La ilegalización de los partidos

No fueron los adecos, tampoco los copeyanos. El Partido Comunista de Venezuela, fundado en 1931, va a terminar siendo ilegalizado por el gobierno revolucionario y socialista de Nicolás Maduro, su socio en la coalición conocida como Gran Polo Patriótico. No ha habido un quiebre oficial, más allá de que el PCV ha sido crítico de algunas medidas del gobierno de Maduro, pero el régimen está demostrando que está dispuesto a llevarse en los cachos incluso a sus aliados en su tarea de desaparecer a la disidencia.

El Consejo Nacional Electoral, siguiendo la pauta del Tribunal Supremo de Justicia, ha dado a conocer algunos detalles de un proceso de renovación de partidos políticos que promete ser una carnicería. Más allá del mito del bipartidismo, nuestro sistema político siempre ha estado caracterizado por la existencia de múltiples organizaciones políticas. Sí, durante la democracia civil predominaron Acción Democrática y COPEI, pero no es posible comprender ni analizar el período 1958-1998 sin considerar al MAS, o al MEP, PCV, Convergencia, Liga Socialista, URD, La Causa R, y pare usted de contar. Esto, sin entrar al detalle de los distintos partidos de alcance regional, cuya importancia explotó a partir de la descentralización emprendida en 1989. Lo mismo puede decirse del período 1999-2016. No es posible reducir el juego político a dos partidos. No hay manera de aproximarse al hecho político y electoral sin considerar los aportes del PPT, Podemos, Tupamaro, UPV, etc., por el lado del gobierno; y de las identidades diferenciadas de Primero Justicia, Voluntad Popular, Alianza Bravo Pueblo, Un Nuevo Tiempo, Proyecto Venezuela, entre otros, en la oposición. Además de esto, los partidos independientes, no alineados en la dinámica polarizada, también representan un mundo variopinto para la representación de otros sectores.

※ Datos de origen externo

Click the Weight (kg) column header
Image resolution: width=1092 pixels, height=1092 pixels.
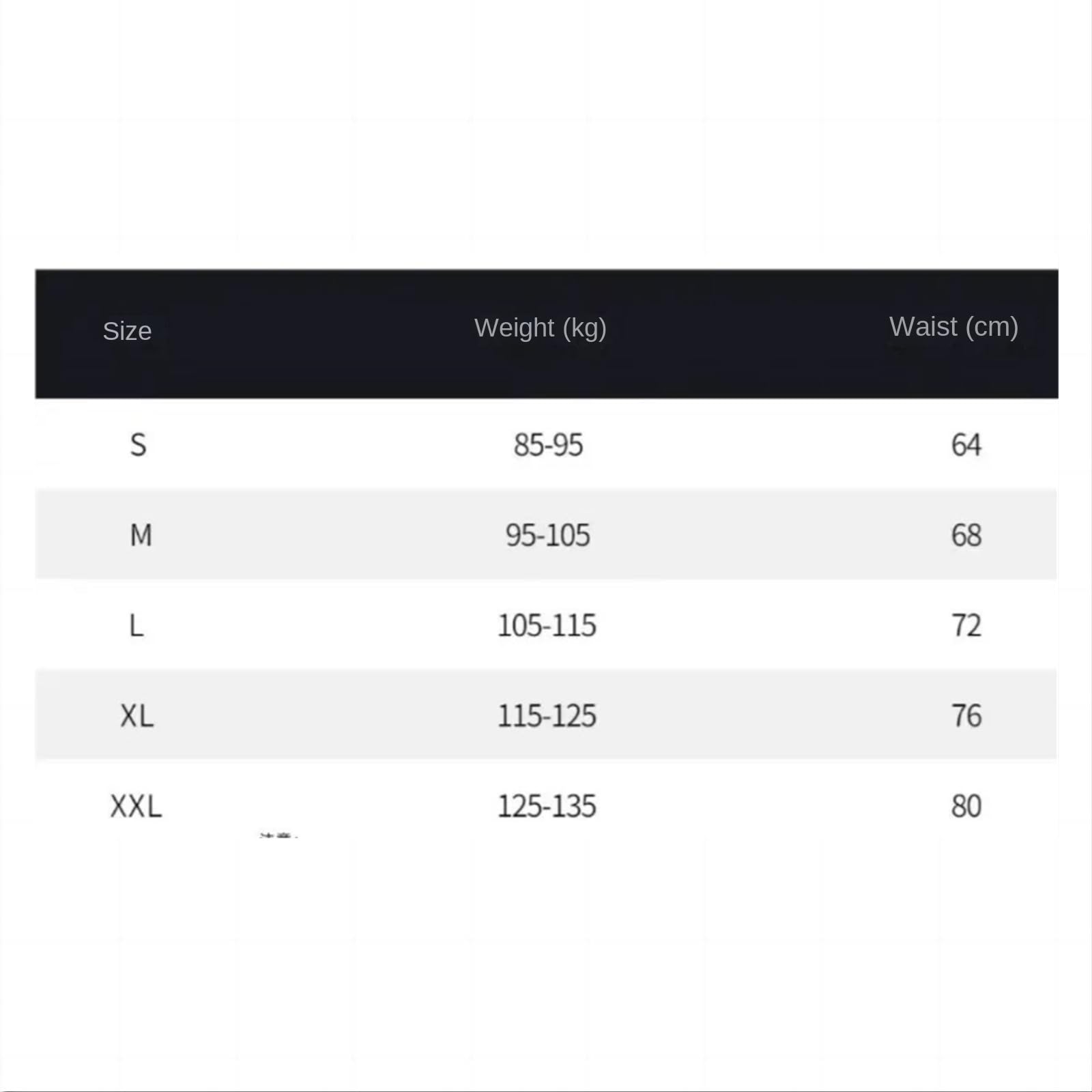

Muchos critican y han criticado este modelo. Que solo debería haber dos partidos, simplifican algunos. Que hay partidos de maletín, impulsados por mercaderes inescrupulosos que hacen su agosto en cada elección, denuncian otros. ¿Es necesaria una depuración de los partidos? Vamos por partes. En primer lugar, lo fundamental es el respeto a la Constitución, que en su artículo 67 garantiza el derecho a la libre asociación política y democrática. Un sistema de dos partidos puede funcionar en el imaginario de la sobresimplificación, pero no se corresponde a la realidad de la sociología política venezolana. Esquemas en los que dos partidos han sido los únicos reconocidos legalmente han existido –y fracasado– en la región. ¿Hay partidos de maletín? Sería ingenuo negarlo y justamente por esa razón es importante que los procesos de renovación de militancia se hagan con un criterio ajustado al espíritu de la Constitución y las leyes. Sin embargo, este proceso de legalización (o ilegalización) de los partidos, lejos de responder incluso a algún fetiche burocrático, responde a la intención deliberada de restringir la participación, en línea con la autocratización del régimen de Maduro, que transita el rumbo de un autoritarismo competitivo a uno de carácter hegemónico.

El proceso de ilegazación de partidos, si bien apunta a la cabeza de las organizaciones de oposición, ha despertado gran malestar en las filas oficialistas. El PCV, el más longevo de los partidos venezolanos, ha anunciado que no va a participar. Otros partidos de la alianza oficialista han ido más allá, declarando que operarán en la clandestinidad e, incluso, que apelarán por la capucha o las armas. En la MUD, para variar, no hay una postura unitaria. Mientras que algunos partidos se muestran confiados ante el desafío de un proceso nada claro y totalmente discrecional, otros han manifestado contundentemente su rechazo y dicen que no participarán.

En definitiva, el proceso de renovación de partidos, tal y como está planteado, supone una amenaza a la existencia del pluralismo político en Venezuela. Además, atenta directamente contra el derecho a la asociación establecido en la Constitución y, en la misma línea, atenta contra los derechos de participación del pueblo venezolano. Es un proceso organizado para la ilegalización, no para la legalización, y que debe alarmar a todos los demócratas de Venezuela.

Sí, hay una crisis de representación que impacta de manera negativa a nuestros partidos. Pero, aunque sea cliché, también es verdad: no hay democracia sin partidos. A nuestras organizaciones políticas hay que renovarlas, fortalecerlas, nutrirlas; no desaparecerlas. Ese es hoy el anhelo del régimen autoritario. Ese es hoy el desafío, uno de tantos, de la comunidad política.


Publicado en PolítiKa UCAB el 24 de febrero de 2017.